__To do__
In the essay about mice, substitute "garage" for "attic" and give the passage again, beginning at the words "This was not" and stopping after "to be done.".

Of Mice and Man
By Marty Kafka
The recent winter weather was particularly harsh when Adam heard them scamper behind the walls of his bedroom. He reported the noises as a matter of fact the next morning while we savored Scottish lox and fresh bagels, a brunch indulgence that commemorates his visits from the West Coast.
This was not the first time we had been afflicted by mice, but it had been many years since their last visitation. I quietly ventured up into our attic, the repository of our family papers, tax returns, old furniture, and pictures. If we couldn’t part with a belonging, it resided in our attic. With lots of open space and a slanting low ceiling, we rarely visited this no-man’s land of exiled possessions.
I could have let the matter drop, but about a decade ago, we found a dead mouse on our upstairs steps–inside our living space. I’m an upper-middle class liberal by nature, but my big tent doesn’t include house mice. Something had to be done.
From our last encounter with these shy rodents, I had purchased two mouse traps. Not the kind that loudly cracks the neck of the victim when they are inexorably drawn by winter’s cold and hunger to the irresistible bait. Rather, I had two mouse traps that were advertised as “humane–no chemicals, no glue, no electricity, no poison.” Stick the bait in the back of the five-inch long, hollow cylindrical trap, and when the mouse visits at night, a one-way trap door closes behind them. There are a few breathing holes so that, while contained, in theory, the mouse is supposed to remain alive, but it literally can’t move. It can’t turn around–it is immobilized. Carefully, I cut out home-made cardboard feeding squares, smeared Whole Foods organic peanut butter on the squares, placed them at the back of the traps, and waited patiently.

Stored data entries
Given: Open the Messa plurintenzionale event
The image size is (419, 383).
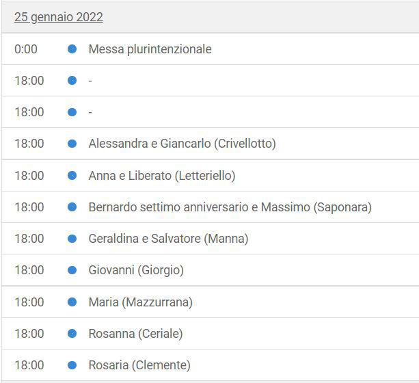Looking at the screenshot, I should click(x=150, y=49).
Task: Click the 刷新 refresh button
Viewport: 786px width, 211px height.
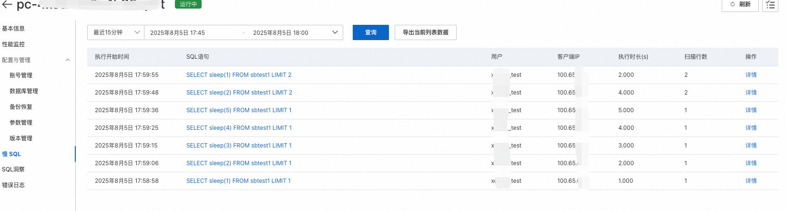Action: tap(740, 5)
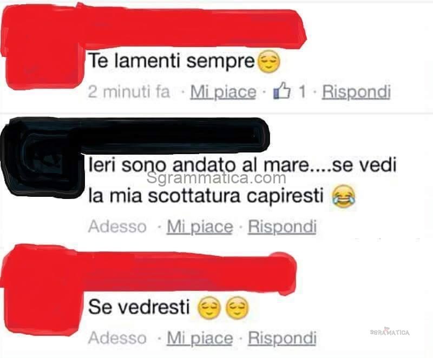433x358 pixels.
Task: Click the laughing-crying emoji after "capiresti"
Action: 344,196

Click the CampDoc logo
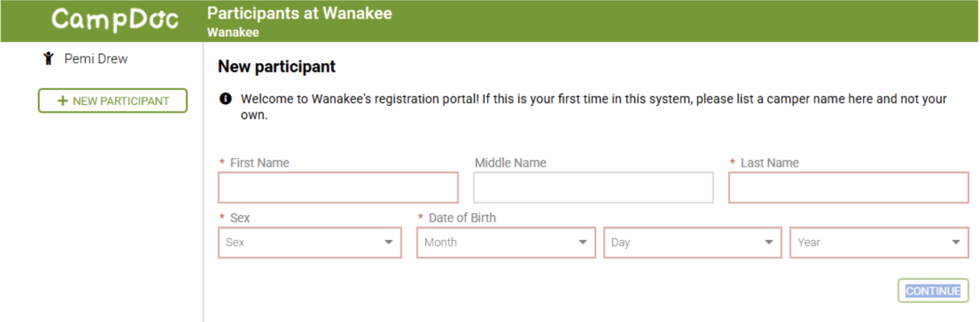115,20
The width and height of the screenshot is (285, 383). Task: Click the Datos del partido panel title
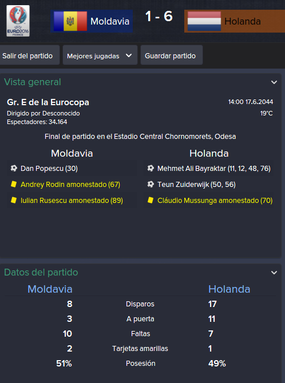[x=41, y=272]
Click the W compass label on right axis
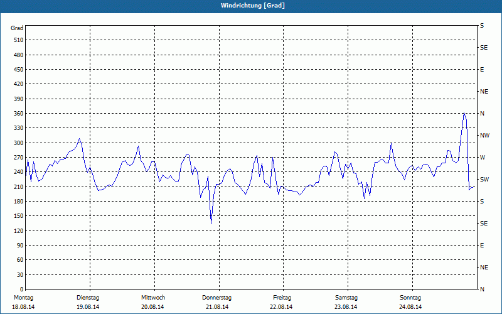The height and width of the screenshot is (314, 502). 483,158
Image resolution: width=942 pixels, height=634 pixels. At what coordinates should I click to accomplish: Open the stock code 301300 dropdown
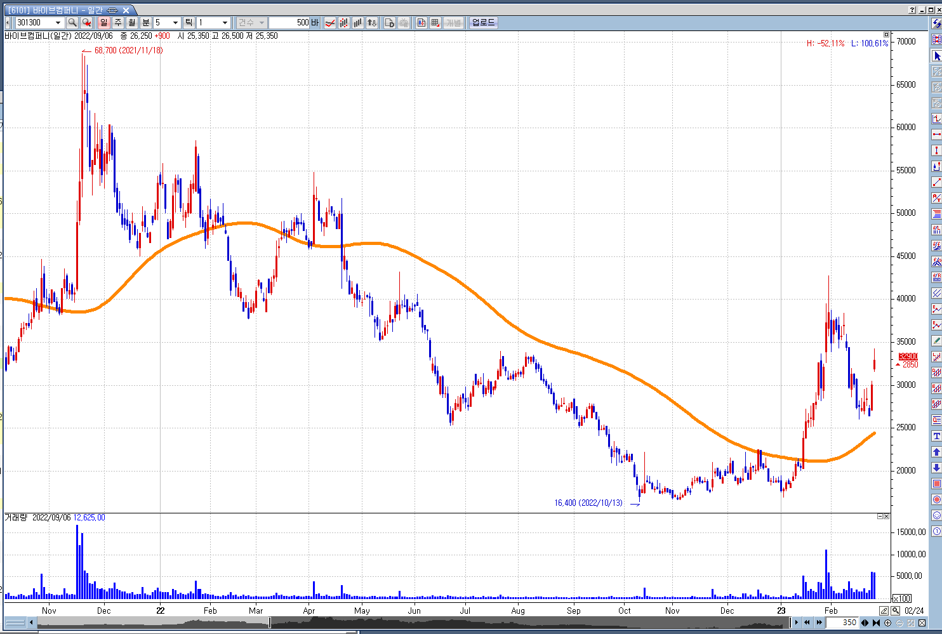pos(58,23)
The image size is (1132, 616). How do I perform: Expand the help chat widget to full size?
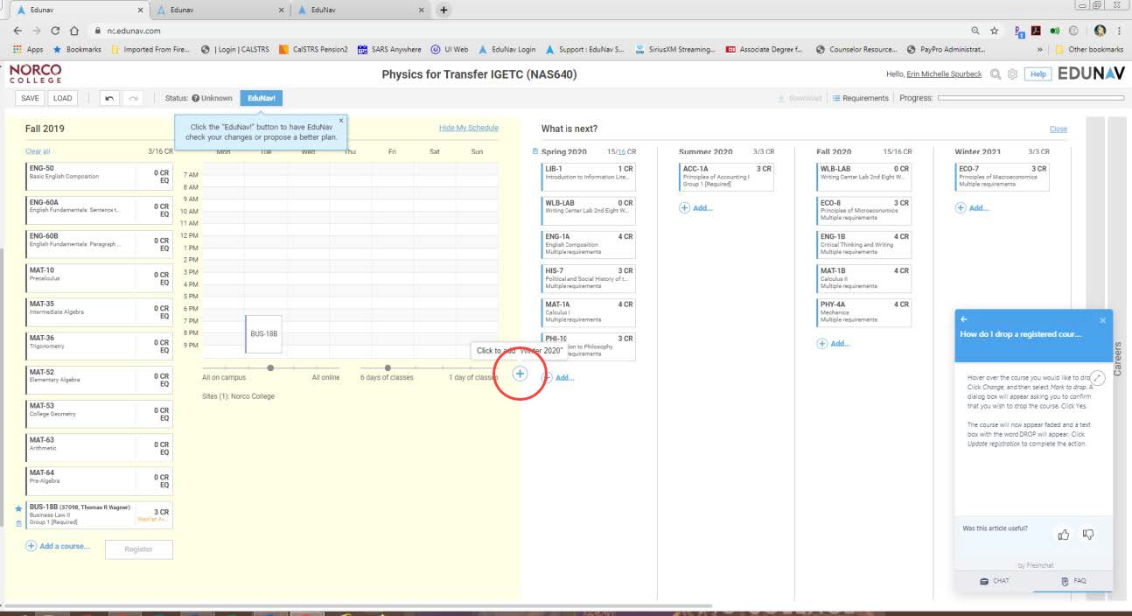(1099, 377)
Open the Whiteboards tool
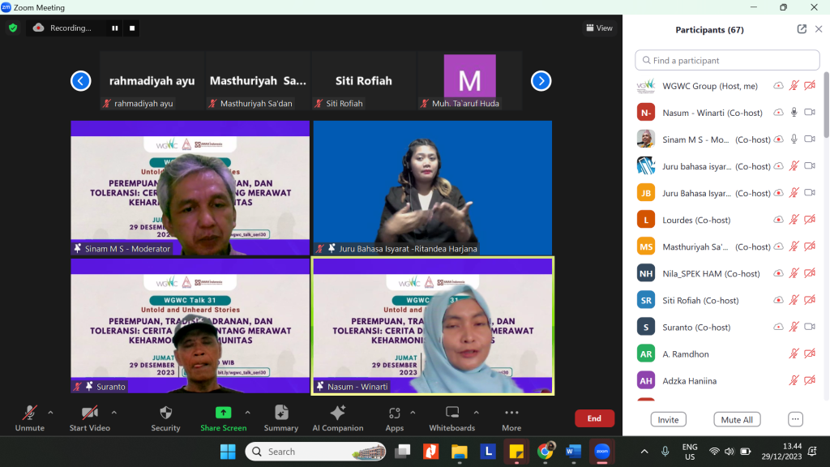 click(452, 418)
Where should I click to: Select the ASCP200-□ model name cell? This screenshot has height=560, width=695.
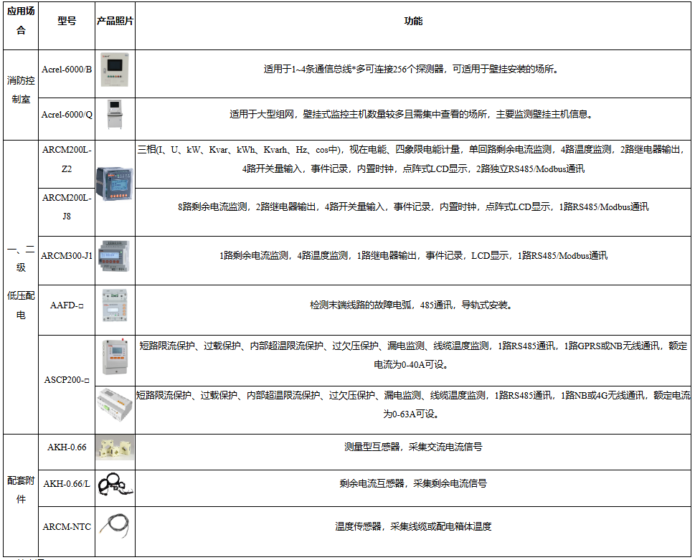pyautogui.click(x=67, y=380)
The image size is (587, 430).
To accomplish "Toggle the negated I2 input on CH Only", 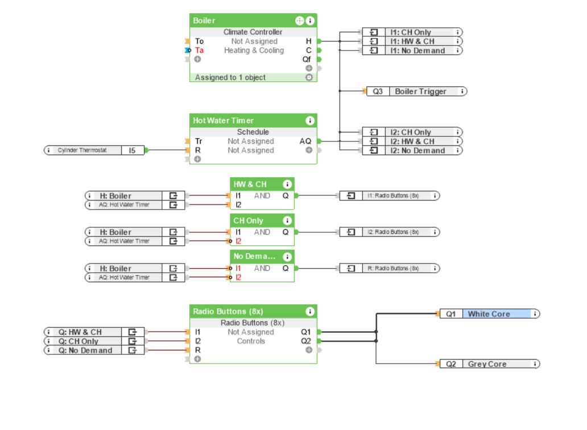I will (x=230, y=241).
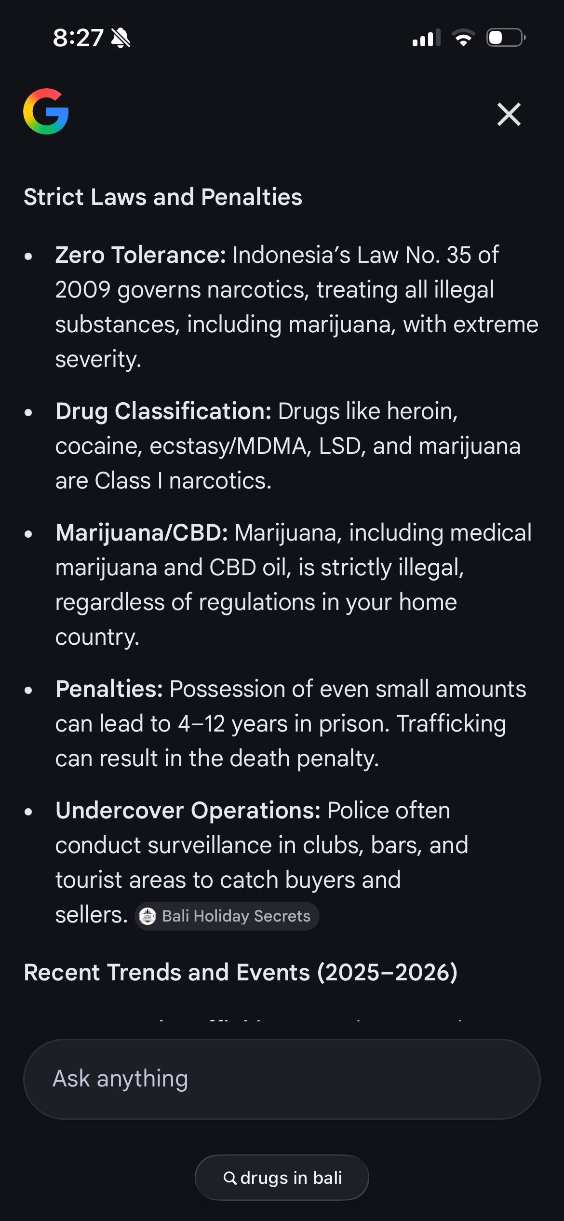The width and height of the screenshot is (564, 1221).
Task: Tap the Bali Holiday Secrets site logo
Action: point(148,916)
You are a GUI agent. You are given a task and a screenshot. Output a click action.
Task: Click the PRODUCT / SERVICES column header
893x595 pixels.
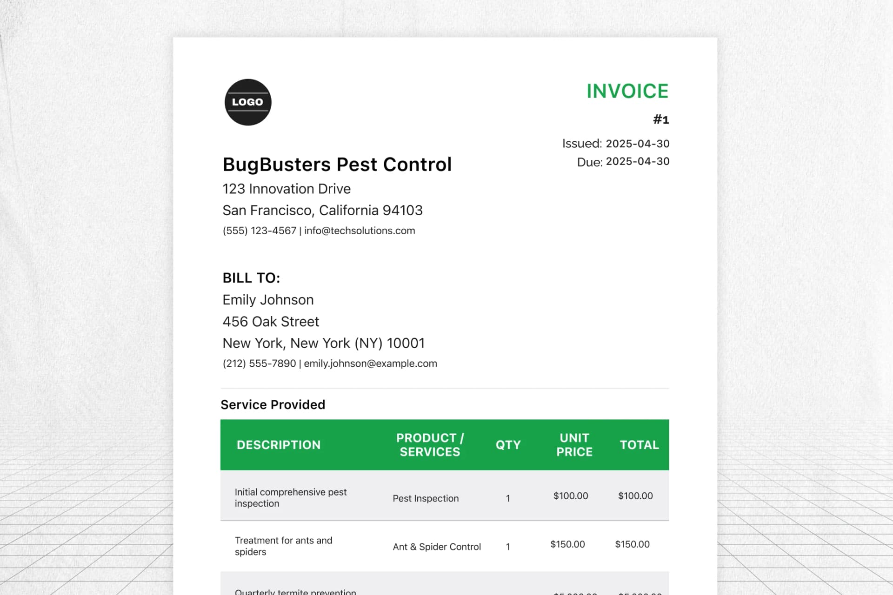(430, 445)
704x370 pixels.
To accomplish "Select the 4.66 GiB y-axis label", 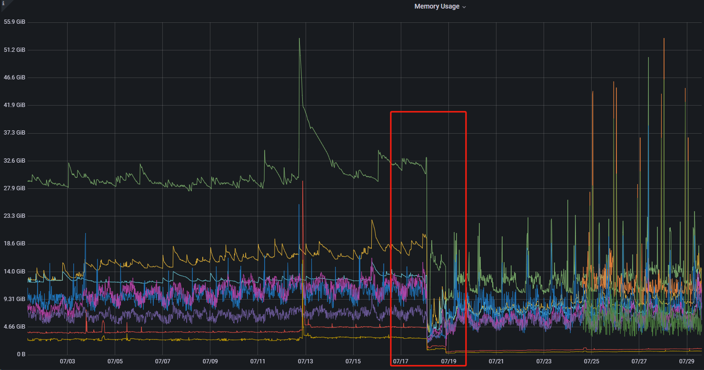I will 14,327.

__Response__
This was not the first time we had been afflicted by mice, but it had been many years since their last visitation. I quietly ventured up into our garage, the repository of our family papers, tax returns, old furniture, and pictures. If we couldn’t part with a belonging, it resided in our garage. With lots of open space and a slanting low ceiling, we rarely visited this no-man’s land of exiled possessions.
I could have let the matter drop, but about a decade ago, we found a dead mouse on our upstairs steps–inside our living space. I’m an upper-middle class liberal by nature, but my big tent doesn’t include house mice. Something had to be done.